Monday, November 23, 2009

Investment Makes Saving Possible

Over any period of time, in any nation, the total quantity of investment that takes place must equal the total quantity of savings that are generated.

In the simplest case, where there are no inventories, depreciation, government, or foreign trade, it is trivial to prove that “savings equal investment.” It starts from the premise that all income is earned by producing something, so that the total of everyone’s income equals the total value of everything that gets produced. That “income equals output” (at the national level, though technically only when net foreign income is zero) is a very basic truism in macroeconomics. (As I recall, by the time I had attended my third class in the subject, I had already forgotten that there was a conceptual difference between output and income, and even today, outside occasional spells of lucidity, I labor under the delusion that the two terms are synonyms.) Everything produced is valued either for benefits it has in the present (“consumption”) or for benefits it will have in the future (“investment”). Thus “output equals consumption plus investment.” Savings are defined as unconsumed income. Thus “savings equal income minus consumption.” You do the algebra.

It’s pretty straightforward to add inventories, depreciation, government, and foreign trade and show that the algebra still works. But I don’t find the algebra very enlightening. The algebra shows what must be the case, but it doesn’t explain how it gets to be the case. I mean, people make decisions about how much to save, and other people (businesses, mostly) make decisions about how much to invest. Does the Good Fairy come along with a magic wand and make sure that one side is deciding the same number as the other side?

I’m going to try to avoid exceeding my snark limit here, but the conventional explanation does seem to me, at least under today’s circumstances, to be more a fairy tale than an enlightening description of reality. The Good Fairy in this story is called the Loanable Funds Market, and her magic wand is called Market Clearing. Savers (households with income to save) bring their funds to market, and investors (firms with potential capital spending projects) bid on those funds until they are used up. If the firms are really determined to invest, maybe they can offer an interest rate so high that it will induce households to save more. If households are really determined to save, and firms aren’t very interested in investing, then the households can offer to lend at lower and lower interest rates, until they find one that clears the market.

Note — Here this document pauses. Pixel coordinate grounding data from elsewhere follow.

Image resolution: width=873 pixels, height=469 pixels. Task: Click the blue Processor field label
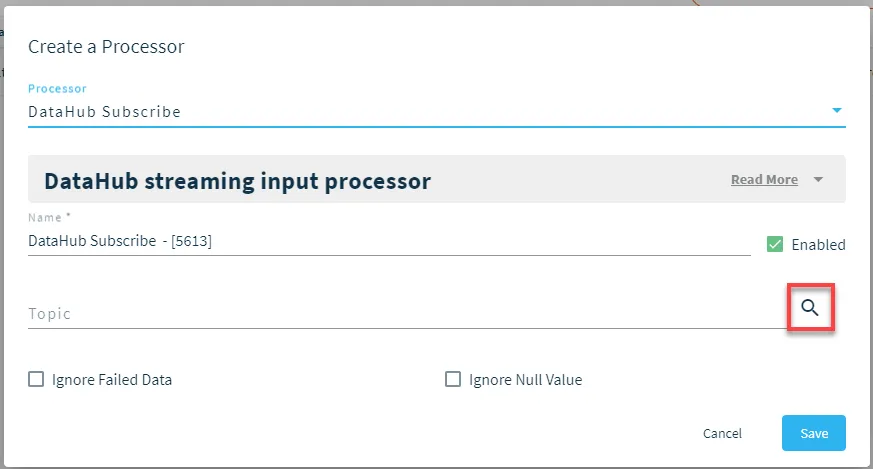pyautogui.click(x=57, y=89)
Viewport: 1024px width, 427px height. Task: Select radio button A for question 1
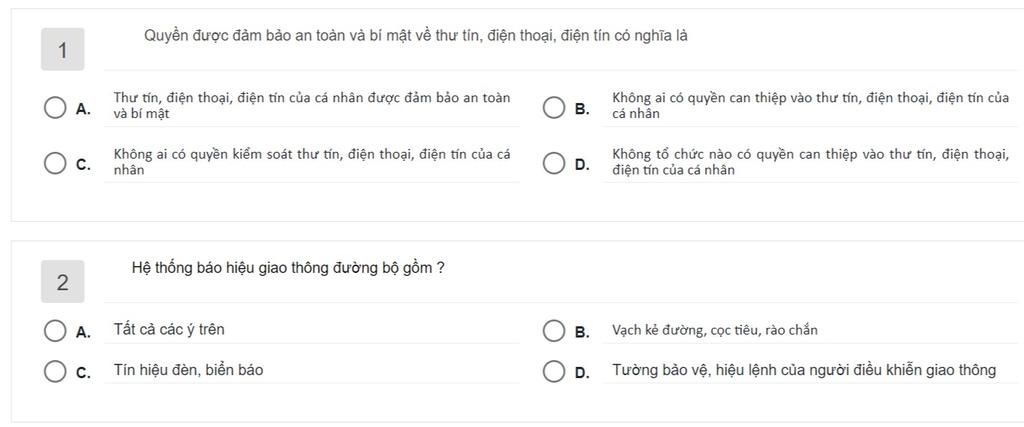pyautogui.click(x=55, y=107)
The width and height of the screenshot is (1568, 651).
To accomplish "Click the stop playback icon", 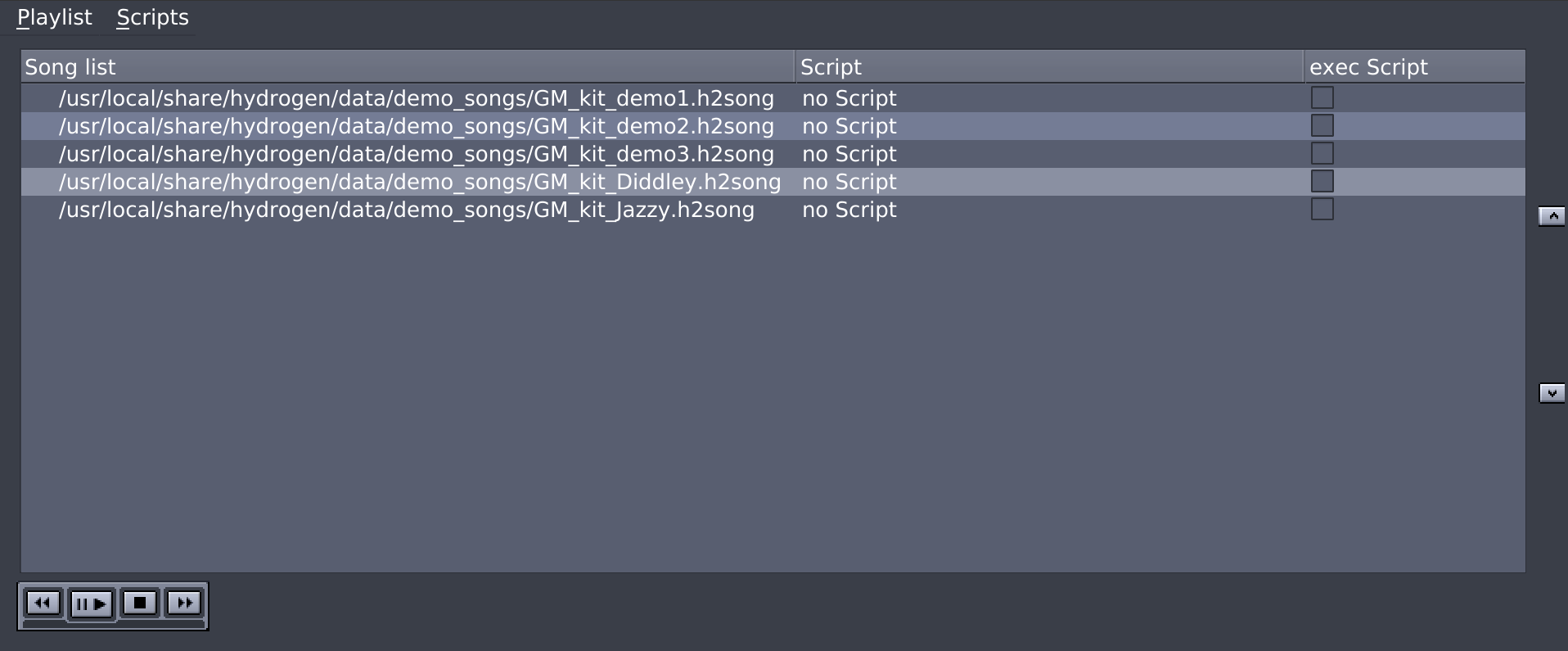I will coord(139,604).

Many economists enjoy telling their students this fairy tale. I gather that some economists even believe it almost as if it were literally true. But as a description of how savings actually do come to equal investment, it has some problems. First, as a theoretical point, what happens when households are willing to accept a zero interest rate and still can’t unload their savings? In a normal market, when it cannot clear and there is excess supply, the suppliers are out of luck. (The classic example is a worker who is willing to work for less than minimum wage but can’t get a job.) Is that how the loanable funds market works? Do households have to take those extra potential savings and go home and consume them instead, whether they like it or not? Does the Good Fairy force them to consume?

And more generally, empirically, do the institutions of the real world of saving and investing bear any resemblance to the abstract loanable funds market? In real life, funds can be saved but not lent (as when banks decide to use new deposits to increase their excess reserves). In the real world, funds can be lent without ever having been saved (as when the Fed makes loans with newly created money). What does the Good Fairy do to make sure that these discrepancies offset each other?

Even when the funds lent are exactly the same ones that were saved, there can be a substantial time lag between the saving and the lending, and an even longer lag until the actual investment of the borrowed funds. Nor are these just banking issues. When a company issues stock, it is also acquiring “loanable funds” (in the relevant sense), though not in the form of a loan. And just like banks, nonfinancial companies can sit on the cash rather than making immediate use of it. The Good Fairy may be busy forcing reluctant households to consume, but as the end of the quarter approaches, she will have to excuse herself and grab her cattle prod, so she can force businesses to invest quickly. Otherwise the investment may not take place until next quarter, and savings will not equal investment for the current quarter.

If I were the Loanable Funds Market, I would hand in my resignation as Good Fairy. It’s obviously quite an impossible job. (OK, I give up on the snark limit.) And yet, as a matter of algebraic certainty, over any time period, investment must equal savings. If this good fairy quits, we’ll have to hire a new one.

And so we will. Her name is the Definition of Saving, and she’s both more powerful and more subtle than I made her out to be in the second paragraph.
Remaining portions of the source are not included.